Edit the entries below by replacing each "GUI agent" with "UI assistant" and leaving everything else the same.

'''

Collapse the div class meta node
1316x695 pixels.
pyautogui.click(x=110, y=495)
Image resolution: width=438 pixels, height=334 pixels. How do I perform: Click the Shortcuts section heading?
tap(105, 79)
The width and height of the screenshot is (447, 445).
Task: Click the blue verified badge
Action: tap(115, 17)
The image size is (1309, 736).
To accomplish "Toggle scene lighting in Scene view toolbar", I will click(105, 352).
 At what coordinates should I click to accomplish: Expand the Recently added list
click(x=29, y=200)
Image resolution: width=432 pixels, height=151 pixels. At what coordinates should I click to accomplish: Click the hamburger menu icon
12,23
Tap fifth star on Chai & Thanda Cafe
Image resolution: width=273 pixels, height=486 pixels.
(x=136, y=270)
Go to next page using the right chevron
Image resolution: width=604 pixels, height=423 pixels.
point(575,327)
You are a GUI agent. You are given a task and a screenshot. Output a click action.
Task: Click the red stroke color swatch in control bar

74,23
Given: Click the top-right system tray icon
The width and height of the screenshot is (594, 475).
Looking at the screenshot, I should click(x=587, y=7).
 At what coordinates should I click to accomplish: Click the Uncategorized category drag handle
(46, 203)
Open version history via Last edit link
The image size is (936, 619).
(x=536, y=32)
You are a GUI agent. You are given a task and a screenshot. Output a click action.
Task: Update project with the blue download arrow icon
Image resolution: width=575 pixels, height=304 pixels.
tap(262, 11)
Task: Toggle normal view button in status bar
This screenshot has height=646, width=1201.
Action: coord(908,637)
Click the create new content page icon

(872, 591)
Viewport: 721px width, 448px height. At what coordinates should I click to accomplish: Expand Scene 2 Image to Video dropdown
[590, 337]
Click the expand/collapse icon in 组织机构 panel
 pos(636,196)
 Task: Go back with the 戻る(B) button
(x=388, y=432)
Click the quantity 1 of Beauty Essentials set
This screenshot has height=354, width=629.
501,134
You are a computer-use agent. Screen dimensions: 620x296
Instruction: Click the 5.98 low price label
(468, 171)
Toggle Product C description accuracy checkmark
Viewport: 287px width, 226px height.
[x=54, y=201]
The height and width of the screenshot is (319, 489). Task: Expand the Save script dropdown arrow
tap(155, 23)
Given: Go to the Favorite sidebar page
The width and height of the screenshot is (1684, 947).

'''

◆ **ANSWER TO THE EXERCISE**
Collapse the div class meta node
1316x695 pixels.
pyautogui.click(x=110, y=495)
Image resolution: width=438 pixels, height=334 pixels. How do I perform: Click the Shortcuts section heading?
tap(105, 79)
The width and height of the screenshot is (447, 445).
Task: Click the blue verified badge
Action: tap(115, 17)
The image size is (1309, 736).
To accomplish "Toggle scene lighting in Scene view toolbar", I will click(105, 352).
 At what coordinates should I click to accomplish: Expand the Recently added list
click(x=29, y=200)
Image resolution: width=432 pixels, height=151 pixels. At what coordinates should I click to accomplish: Click the hamburger menu icon
12,23
Tap fifth star on Chai & Thanda Cafe
Image resolution: width=273 pixels, height=486 pixels.
(x=136, y=270)
Go to next page using the right chevron
Image resolution: width=604 pixels, height=423 pixels.
point(575,327)
You are a UI assistant. You are given a task and a screenshot. Output a click action.
Task: Click the red stroke color swatch in control bar

74,23
Given: Click the top-right system tray icon
The width and height of the screenshot is (594, 475).
Looking at the screenshot, I should click(x=587, y=7).
 At what coordinates should I click to accomplish: Click the Uncategorized category drag handle
(46, 203)
Open version history via Last edit link
The image size is (936, 619).
(x=536, y=32)
You are a UI assistant. You are given a task and a screenshot. Output a click action.
Task: Update project with the blue download arrow icon
Image resolution: width=575 pixels, height=304 pixels.
tap(262, 11)
Task: Toggle normal view button in status bar
This screenshot has height=646, width=1201.
Action: coord(908,637)
Click the create new content page icon

(872, 591)
Viewport: 721px width, 448px height. At what coordinates should I click to accomplish: Expand Scene 2 Image to Video dropdown
[590, 337]
Click the expand/collapse icon in 组织机构 panel
 pos(636,196)
 Task: Go back with the 戻る(B) button
(x=388, y=432)
Click the quantity 1 of Beauty Essentials set
This screenshot has height=354, width=629.
501,134
You are a computer-use agent. Screen dimensions: 620x296
Instruction: Click the 5.98 low price label
(468, 171)
Toggle Product C description accuracy checkmark
Viewport: 287px width, 226px height.
[x=54, y=201]
The height and width of the screenshot is (319, 489). Task: Expand the Save script dropdown arrow
tap(155, 23)
Given: Go to the Favorite sidebar page
The width and height of the screenshot is (1684, 947).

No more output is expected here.